白鶴用不知道哪里摸出的扇子敲了一下顧聽風的頭道:“正是伯父叫我來的呢。”
顧聽風也不怪他敲自己的頭:“那你蒙臉干嘛?”
“怕你們這些凡人看見本公子絕世的容顏受不了自己的丑陋。”白鶴眼睛一翻。
顧聽風笑道:“我且問你,你可曾見過沈沉淵?”
“沈沉淵我自然是見過的。”白鶴下巴微翹斜睨著眼道。
“我再問你,與他比,你覺得你的容貌若何?”顧聽風道。
白鶴胡亂眨了幾下眼道:“是差那么一點啦。”
“噗。”顧聽風忍不住笑出了聲,“好了,說吧,白老爺子找我干嘛?”
“不知道。總之請姐姐去一趟。”白鶴沒好氣的道。
顧聽風點頭。
“白老爺呢?”顧聽風環顧四周,這不像白老爺子一貫揮金如土的高調做派呀。
“不是我伯父。今日讓我請姐姐來的,”白鶴稍稍一頓,“是我的表哥鐘忘鴻。”
“是他呀。”沒有想象中的惱怒,顧聽風反而眉目舒展甚至帶了點淡淡的笑意,“他叫我又是做什么?”

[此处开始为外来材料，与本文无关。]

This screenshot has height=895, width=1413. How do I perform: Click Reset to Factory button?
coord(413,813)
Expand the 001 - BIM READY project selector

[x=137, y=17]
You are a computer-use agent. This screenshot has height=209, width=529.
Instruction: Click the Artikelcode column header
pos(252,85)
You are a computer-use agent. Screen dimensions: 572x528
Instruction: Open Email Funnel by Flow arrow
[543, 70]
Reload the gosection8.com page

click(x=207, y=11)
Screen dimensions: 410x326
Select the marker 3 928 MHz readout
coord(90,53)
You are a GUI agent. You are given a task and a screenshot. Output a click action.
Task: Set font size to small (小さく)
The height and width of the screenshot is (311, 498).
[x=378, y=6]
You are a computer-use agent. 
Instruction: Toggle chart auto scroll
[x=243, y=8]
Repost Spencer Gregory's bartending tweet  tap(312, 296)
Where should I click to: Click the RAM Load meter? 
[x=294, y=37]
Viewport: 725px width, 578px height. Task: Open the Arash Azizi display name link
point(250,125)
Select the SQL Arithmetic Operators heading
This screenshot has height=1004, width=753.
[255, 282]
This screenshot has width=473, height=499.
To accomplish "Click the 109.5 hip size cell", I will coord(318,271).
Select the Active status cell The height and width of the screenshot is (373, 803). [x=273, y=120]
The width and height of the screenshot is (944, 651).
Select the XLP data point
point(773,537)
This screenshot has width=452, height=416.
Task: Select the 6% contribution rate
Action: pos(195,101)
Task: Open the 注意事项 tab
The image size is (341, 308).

“姐姐,這種事日后不會發生第二次。”白鶴突然嚴肅得一反常態盯著顧聽風的眼睛道。
“阿鶴。你這樣看我的時候,眼里有星星的。”顧聽風仍舊笑著,“姐姐懂你。也從未怪你。”
“我知道的。”白鶴眼里流光溢彩,轉身走了。
顧聽風知道白鶴為什么會答應鐘忘鴻,也知道他說不會有第二次是什么意思,更知道白鶴的性子。
今日秋分了呢。晚風帶起衣袂飄飄,花都開滿了呢。